→ Stated goal: Could you rewrite the entries below as a JSON list of strings, with one string for each line and blank lines left out?

→ Data for this task:

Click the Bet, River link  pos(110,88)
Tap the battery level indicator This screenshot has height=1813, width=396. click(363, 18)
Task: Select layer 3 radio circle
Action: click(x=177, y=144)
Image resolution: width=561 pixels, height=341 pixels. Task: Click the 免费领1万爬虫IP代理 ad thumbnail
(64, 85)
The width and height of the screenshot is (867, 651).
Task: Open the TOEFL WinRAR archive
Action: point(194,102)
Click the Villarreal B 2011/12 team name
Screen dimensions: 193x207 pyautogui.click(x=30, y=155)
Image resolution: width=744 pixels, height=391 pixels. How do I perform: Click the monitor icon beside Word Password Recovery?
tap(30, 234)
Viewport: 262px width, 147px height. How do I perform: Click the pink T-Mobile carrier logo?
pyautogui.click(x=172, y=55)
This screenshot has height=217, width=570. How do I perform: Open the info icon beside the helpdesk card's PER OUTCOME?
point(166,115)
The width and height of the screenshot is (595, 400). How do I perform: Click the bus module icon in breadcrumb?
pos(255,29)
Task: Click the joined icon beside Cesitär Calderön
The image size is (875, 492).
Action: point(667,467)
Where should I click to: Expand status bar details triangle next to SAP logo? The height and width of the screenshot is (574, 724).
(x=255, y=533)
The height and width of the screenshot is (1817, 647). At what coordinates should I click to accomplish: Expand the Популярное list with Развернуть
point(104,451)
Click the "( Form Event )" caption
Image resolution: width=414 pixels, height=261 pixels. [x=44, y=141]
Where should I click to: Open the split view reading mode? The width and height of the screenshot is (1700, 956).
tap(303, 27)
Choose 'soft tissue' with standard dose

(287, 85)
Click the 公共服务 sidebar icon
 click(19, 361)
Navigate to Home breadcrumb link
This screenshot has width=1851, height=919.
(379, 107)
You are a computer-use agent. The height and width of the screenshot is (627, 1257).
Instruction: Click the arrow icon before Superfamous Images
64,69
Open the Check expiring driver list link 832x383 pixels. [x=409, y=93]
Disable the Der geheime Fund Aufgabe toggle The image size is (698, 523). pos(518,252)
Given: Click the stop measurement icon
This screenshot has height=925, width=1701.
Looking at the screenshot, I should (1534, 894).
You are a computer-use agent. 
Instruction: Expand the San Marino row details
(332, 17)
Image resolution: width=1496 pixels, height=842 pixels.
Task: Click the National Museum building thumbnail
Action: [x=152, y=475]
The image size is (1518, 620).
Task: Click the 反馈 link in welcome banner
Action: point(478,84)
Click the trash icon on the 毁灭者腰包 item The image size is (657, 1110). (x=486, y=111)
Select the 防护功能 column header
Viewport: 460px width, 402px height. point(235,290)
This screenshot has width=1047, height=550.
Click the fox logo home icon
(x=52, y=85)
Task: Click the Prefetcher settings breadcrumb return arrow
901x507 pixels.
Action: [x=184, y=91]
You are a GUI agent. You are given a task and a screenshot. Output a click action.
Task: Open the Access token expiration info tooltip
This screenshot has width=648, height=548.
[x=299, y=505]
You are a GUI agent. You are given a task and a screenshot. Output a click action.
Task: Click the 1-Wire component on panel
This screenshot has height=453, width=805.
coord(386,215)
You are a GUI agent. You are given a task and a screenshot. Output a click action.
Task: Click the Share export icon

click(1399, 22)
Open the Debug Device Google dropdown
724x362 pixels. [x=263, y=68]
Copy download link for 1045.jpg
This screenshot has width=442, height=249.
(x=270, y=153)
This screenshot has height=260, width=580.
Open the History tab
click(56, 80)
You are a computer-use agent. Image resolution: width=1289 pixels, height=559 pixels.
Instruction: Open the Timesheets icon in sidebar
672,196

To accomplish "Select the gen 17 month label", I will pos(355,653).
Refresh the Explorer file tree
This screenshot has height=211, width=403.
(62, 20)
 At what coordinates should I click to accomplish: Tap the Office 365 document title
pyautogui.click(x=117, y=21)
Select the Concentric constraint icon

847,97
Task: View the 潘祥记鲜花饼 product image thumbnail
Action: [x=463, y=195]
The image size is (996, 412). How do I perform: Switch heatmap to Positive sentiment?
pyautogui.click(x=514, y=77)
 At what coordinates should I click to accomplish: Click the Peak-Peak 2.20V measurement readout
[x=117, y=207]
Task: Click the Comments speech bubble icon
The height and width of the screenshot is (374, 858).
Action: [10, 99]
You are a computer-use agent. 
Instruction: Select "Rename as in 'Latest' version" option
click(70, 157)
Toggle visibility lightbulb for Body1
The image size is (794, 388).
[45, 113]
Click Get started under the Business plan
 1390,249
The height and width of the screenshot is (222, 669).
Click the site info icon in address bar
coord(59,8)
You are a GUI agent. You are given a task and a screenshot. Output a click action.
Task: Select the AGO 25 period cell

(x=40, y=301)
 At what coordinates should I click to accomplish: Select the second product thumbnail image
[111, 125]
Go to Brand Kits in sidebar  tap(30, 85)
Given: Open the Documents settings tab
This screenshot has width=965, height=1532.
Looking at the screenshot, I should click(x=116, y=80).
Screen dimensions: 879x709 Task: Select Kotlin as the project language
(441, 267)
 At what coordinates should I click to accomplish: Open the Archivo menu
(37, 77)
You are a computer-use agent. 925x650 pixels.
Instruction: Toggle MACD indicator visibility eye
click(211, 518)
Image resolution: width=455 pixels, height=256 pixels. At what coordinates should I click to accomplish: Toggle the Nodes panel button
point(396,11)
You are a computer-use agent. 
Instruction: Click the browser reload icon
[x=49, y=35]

→ Output for this task:
[
  "Click the Bet, River link  pos(110,88)",
  "Tap the battery level indicator This screenshot has height=1813, width=396. click(363, 18)",
  "Task: Select layer 3 radio circle",
  "Action: click(x=177, y=144)",
  "Image resolution: width=561 pixels, height=341 pixels. Task: Click the 免费领1万爬虫IP代理 ad thumbnail",
  "(64, 85)",
  "The width and height of the screenshot is (867, 651).",
  "Task: Open the TOEFL WinRAR archive",
  "Action: point(194,102)",
  "Click the Villarreal B 2011/12 team name",
  "Screen dimensions: 193x207 pyautogui.click(x=30, y=155)",
  "Image resolution: width=744 pixels, height=391 pixels. How do I perform: Click the monitor icon beside Word Password Recovery?",
  "tap(30, 234)",
  "Viewport: 262px width, 147px height. How do I perform: Click the pink T-Mobile carrier logo?",
  "pyautogui.click(x=172, y=55)",
  "This screenshot has height=217, width=570. How do I perform: Open the info icon beside the helpdesk card's PER OUTCOME?",
  "point(166,115)",
  "The width and height of the screenshot is (595, 400). How do I perform: Click the bus module icon in breadcrumb?",
  "pos(255,29)",
  "Task: Click the joined icon beside Cesitär Calderön",
  "The image size is (875, 492).",
  "Action: point(667,467)",
  "Where should I click to: Expand status bar details triangle next to SAP logo? The height and width of the screenshot is (574, 724).",
  "(x=255, y=533)",
  "The height and width of the screenshot is (1817, 647). At what coordinates should I click to accomplish: Expand the Популярное list with Развернуть",
  "point(104,451)",
  "Click the \"( Form Event )\" caption",
  "Image resolution: width=414 pixels, height=261 pixels. [x=44, y=141]",
  "Where should I click to: Open the split view reading mode? The width and height of the screenshot is (1700, 956).",
  "tap(303, 27)",
  "Choose 'soft tissue' with standard dose",
  "(287, 85)",
  "Click the 公共服务 sidebar icon",
  " click(19, 361)",
  "Navigate to Home breadcrumb link",
  "This screenshot has width=1851, height=919.",
  "(379, 107)",
  "You are a computer-use agent. The height and width of the screenshot is (627, 1257).",
  "Instruction: Click the arrow icon before Superfamous Images",
  "64,69",
  "Open the Check expiring driver list link 832x383 pixels. [x=409, y=93]",
  "Disable the Der geheime Fund Aufgabe toggle The image size is (698, 523). pos(518,252)",
  "Given: Click the stop measurement icon",
  "This screenshot has height=925, width=1701.",
  "Looking at the screenshot, I should (1534, 894).",
  "You are a computer-use agent. ",
  "Instruction: Expand the San Marino row details",
  "(332, 17)",
  "Image resolution: width=1496 pixels, height=842 pixels.",
  "Task: Click the National Museum building thumbnail",
  "Action: [x=152, y=475]",
  "The image size is (1518, 620).",
  "Task: Click the 反馈 link in welcome banner",
  "Action: point(478,84)",
  "Click the trash icon on the 毁灭者腰包 item The image size is (657, 1110). (x=486, y=111)",
  "Select the 防护功能 column header",
  "Viewport: 460px width, 402px height. point(235,290)",
  "This screenshot has width=1047, height=550.",
  "Click the fox logo home icon",
  "(x=52, y=85)",
  "Task: Click the Prefetcher settings breadcrumb return arrow",
  "901x507 pixels.",
  "Action: [x=184, y=91]",
  "You are a GUI agent. You are given a task and a screenshot. Output a click action.",
  "Task: Open the Access token expiration info tooltip",
  "This screenshot has width=648, height=548.",
  "[x=299, y=505]",
  "You are a GUI agent. You are given a task and a screenshot. Output a click action.",
  "Task: Click the 1-Wire component on panel",
  "This screenshot has height=453, width=805.",
  "coord(386,215)",
  "You are a GUI agent. You are given a task and a screenshot. Output a click action.",
  "Task: Click the Share export icon",
  "click(1399, 22)",
  "Open the Debug Device Google dropdown",
  "724x362 pixels. [x=263, y=68]",
  "Copy download link for 1045.jpg",
  "This screenshot has width=442, height=249.",
  "(x=270, y=153)",
  "This screenshot has height=260, width=580.",
  "Open the History tab",
  "click(56, 80)",
  "You are a computer-use agent. Image resolution: width=1289 pixels, height=559 pixels.",
  "Instruction: Open the Timesheets icon in sidebar",
  "672,196",
  "To accomplish \"Select the gen 17 month label\", I will pos(355,653).",
  "Refresh the Explorer file tree",
  "This screenshot has height=211, width=403.",
  "(62, 20)",
  " At what coordinates should I click to accomplish: Tap the Office 365 document title",
  "pyautogui.click(x=117, y=21)",
  "Select the Concentric constraint icon",
  "847,97",
  "Task: View the 潘祥记鲜花饼 product image thumbnail",
  "Action: [x=463, y=195]",
  "The image size is (996, 412). How do I perform: Switch heatmap to Positive sentiment?",
  "pyautogui.click(x=514, y=77)",
  " At what coordinates should I click to accomplish: Click the Peak-Peak 2.20V measurement readout",
  "[x=117, y=207]",
  "Task: Click the Comments speech bubble icon",
  "The height and width of the screenshot is (374, 858).",
  "Action: [10, 99]",
  "You are a computer-use agent. ",
  "Instruction: Select \"Rename as in 'Latest' version\" option",
  "click(70, 157)",
  "Toggle visibility lightbulb for Body1",
  "The image size is (794, 388).",
  "[45, 113]",
  "Click Get started under the Business plan",
  " 1390,249",
  "The height and width of the screenshot is (222, 669).",
  "Click the site info icon in address bar",
  "coord(59,8)",
  "You are a GUI agent. You are given a task and a screenshot. Output a click action.",
  "Task: Select the AGO 25 period cell",
  "(x=40, y=301)",
  " At what coordinates should I click to accomplish: Select the second product thumbnail image",
  "[111, 125]",
  "Go to Brand Kits in sidebar  tap(30, 85)",
  "Given: Open the Documents settings tab",
  "This screenshot has width=965, height=1532.",
  "Looking at the screenshot, I should click(x=116, y=80).",
  "Screen dimensions: 879x709 Task: Select Kotlin as the project language",
  "(441, 267)",
  " At what coordinates should I click to accomplish: Open the Archivo menu",
  "(37, 77)",
  "You are a computer-use agent. 925x650 pixels.",
  "Instruction: Toggle MACD indicator visibility eye",
  "click(211, 518)",
  "Image resolution: width=455 pixels, height=256 pixels. At what coordinates should I click to accomplish: Toggle the Nodes panel button",
  "point(396,11)",
  "You are a computer-use agent. ",
  "Instruction: Click the browser reload icon",
  "[x=49, y=35]"
]